- **To do**: Using the data below, return the stretch from the line that contains "Given: Click the locate-me crosshair icon" through the line that contains "Task: Expand the", both included, exactly as it stands and nothing beyond it.

══ Supplied data ══

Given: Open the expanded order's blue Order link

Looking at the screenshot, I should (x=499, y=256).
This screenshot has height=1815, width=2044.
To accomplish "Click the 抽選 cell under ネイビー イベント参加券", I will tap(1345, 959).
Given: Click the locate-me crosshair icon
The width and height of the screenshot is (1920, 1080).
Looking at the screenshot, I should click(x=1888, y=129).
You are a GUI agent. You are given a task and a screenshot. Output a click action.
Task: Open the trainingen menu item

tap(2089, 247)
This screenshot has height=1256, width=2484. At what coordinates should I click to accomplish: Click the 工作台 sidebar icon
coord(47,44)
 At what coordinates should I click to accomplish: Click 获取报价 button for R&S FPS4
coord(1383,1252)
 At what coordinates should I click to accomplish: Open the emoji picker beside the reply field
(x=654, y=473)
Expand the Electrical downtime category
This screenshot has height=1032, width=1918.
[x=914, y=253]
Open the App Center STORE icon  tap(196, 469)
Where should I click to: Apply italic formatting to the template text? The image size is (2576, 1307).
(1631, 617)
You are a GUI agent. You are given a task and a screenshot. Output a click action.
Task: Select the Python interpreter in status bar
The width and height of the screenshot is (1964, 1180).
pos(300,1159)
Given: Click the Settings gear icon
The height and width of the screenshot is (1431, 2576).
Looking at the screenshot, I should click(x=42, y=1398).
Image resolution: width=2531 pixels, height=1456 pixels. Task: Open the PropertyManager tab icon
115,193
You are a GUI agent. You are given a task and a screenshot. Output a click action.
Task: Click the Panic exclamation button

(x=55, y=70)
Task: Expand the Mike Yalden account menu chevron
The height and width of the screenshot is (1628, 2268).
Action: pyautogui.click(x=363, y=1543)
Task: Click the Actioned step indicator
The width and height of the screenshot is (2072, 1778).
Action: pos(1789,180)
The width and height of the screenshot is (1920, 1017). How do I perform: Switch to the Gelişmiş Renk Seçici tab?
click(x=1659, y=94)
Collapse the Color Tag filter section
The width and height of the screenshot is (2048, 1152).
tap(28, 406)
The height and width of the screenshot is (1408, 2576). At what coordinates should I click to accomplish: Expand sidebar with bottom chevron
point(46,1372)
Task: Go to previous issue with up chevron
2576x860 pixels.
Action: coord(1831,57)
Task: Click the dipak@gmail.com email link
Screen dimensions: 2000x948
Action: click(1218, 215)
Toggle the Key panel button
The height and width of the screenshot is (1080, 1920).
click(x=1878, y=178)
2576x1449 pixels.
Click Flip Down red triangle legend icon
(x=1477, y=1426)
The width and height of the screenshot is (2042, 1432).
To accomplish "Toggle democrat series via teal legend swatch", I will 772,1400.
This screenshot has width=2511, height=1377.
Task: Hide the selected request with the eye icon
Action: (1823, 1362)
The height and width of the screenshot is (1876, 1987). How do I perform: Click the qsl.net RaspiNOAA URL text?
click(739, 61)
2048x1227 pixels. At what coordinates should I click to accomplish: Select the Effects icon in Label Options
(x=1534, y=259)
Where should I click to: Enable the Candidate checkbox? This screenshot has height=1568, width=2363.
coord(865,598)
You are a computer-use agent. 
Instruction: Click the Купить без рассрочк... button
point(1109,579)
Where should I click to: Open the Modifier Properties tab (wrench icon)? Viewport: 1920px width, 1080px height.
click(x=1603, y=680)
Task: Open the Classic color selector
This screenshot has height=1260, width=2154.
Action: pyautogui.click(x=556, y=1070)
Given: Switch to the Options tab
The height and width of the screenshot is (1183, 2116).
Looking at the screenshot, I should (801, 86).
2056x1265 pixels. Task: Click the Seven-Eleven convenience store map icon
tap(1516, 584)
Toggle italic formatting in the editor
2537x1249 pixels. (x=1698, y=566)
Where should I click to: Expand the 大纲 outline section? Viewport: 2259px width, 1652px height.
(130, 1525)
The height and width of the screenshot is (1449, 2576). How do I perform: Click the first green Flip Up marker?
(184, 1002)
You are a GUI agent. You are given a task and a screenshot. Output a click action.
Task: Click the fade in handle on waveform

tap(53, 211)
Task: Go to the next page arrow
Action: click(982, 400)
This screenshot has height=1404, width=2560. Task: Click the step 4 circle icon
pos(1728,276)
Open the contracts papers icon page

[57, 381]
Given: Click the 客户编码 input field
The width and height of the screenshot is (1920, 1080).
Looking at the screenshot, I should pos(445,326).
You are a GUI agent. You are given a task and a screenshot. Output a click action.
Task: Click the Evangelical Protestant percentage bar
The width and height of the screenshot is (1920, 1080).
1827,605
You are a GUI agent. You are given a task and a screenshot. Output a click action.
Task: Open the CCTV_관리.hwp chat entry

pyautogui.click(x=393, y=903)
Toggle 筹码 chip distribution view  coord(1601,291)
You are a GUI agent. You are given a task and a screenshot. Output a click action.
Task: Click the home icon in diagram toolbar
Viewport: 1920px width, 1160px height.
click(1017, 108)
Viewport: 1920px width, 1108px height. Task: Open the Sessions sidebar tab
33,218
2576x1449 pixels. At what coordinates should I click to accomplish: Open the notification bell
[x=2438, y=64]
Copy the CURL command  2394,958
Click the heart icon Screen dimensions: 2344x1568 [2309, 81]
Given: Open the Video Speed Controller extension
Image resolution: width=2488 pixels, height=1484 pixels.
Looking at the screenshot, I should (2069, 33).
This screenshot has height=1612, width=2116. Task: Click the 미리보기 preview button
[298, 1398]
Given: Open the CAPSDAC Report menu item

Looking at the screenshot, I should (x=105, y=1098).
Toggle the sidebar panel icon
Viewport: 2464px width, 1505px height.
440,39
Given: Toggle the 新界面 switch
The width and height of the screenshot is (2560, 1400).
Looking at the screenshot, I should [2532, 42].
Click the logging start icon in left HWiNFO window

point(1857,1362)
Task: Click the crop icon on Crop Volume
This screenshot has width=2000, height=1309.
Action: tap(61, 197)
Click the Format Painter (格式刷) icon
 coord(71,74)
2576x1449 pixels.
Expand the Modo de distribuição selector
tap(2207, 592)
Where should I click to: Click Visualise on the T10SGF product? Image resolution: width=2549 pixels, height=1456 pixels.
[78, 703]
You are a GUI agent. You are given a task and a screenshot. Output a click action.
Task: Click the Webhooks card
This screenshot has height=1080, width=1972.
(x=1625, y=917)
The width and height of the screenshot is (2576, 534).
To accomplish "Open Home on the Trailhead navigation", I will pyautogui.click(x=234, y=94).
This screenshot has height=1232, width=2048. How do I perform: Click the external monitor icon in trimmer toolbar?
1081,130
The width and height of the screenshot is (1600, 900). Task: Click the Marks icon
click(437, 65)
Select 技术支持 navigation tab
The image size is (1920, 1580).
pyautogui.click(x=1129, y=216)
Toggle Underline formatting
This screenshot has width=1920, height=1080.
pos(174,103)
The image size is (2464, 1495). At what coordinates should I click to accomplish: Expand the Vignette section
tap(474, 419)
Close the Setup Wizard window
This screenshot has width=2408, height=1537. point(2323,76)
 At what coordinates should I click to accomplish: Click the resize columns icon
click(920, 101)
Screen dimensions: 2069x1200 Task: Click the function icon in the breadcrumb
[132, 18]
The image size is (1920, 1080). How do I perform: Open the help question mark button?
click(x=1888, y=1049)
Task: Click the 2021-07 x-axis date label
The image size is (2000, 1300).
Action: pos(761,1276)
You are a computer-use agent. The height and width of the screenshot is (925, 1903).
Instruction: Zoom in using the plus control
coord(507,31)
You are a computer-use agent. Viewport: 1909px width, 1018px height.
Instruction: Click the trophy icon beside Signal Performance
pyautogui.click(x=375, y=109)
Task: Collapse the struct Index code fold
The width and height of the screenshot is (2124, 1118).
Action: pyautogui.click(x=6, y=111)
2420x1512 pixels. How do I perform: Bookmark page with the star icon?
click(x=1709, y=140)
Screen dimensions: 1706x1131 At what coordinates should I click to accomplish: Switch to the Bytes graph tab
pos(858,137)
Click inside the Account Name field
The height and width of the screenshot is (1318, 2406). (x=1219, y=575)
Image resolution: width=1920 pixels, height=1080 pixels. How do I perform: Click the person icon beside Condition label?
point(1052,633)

═══

- **Output of the exercise**:
Given: Click the locate-me crosshair icon
The width and height of the screenshot is (1920, 1080).
Looking at the screenshot, I should click(x=1888, y=129).
You are a GUI agent. You are given a task and a screenshot. Output a click action.
Task: Open the trainingen menu item

tap(2089, 247)
This screenshot has height=1256, width=2484. At what coordinates should I click to accomplish: Click the 工作台 sidebar icon
coord(47,44)
 At what coordinates should I click to accomplish: Click 获取报价 button for R&S FPS4
coord(1383,1252)
 At what coordinates should I click to accomplish: Open the emoji picker beside the reply field
(x=654, y=473)
Expand the Electrical downtime category
This screenshot has height=1032, width=1918.
[x=914, y=253]
Open the App Center STORE icon  tap(196, 469)
Where should I click to: Apply italic formatting to the template text? The image size is (2576, 1307).
(1631, 617)
You are a GUI agent. You are given a task and a screenshot. Output a click action.
Task: Select the Python interpreter in status bar
The width and height of the screenshot is (1964, 1180).
pos(300,1159)
Given: Click the Settings gear icon
The height and width of the screenshot is (1431, 2576).
Looking at the screenshot, I should click(x=42, y=1398).
Image resolution: width=2531 pixels, height=1456 pixels. Task: Open the PropertyManager tab icon
115,193
You are a GUI agent. You are given a task and a screenshot. Output a click action.
Task: Click the Panic exclamation button

(x=55, y=70)
Task: Expand the Mike Yalden account menu chevron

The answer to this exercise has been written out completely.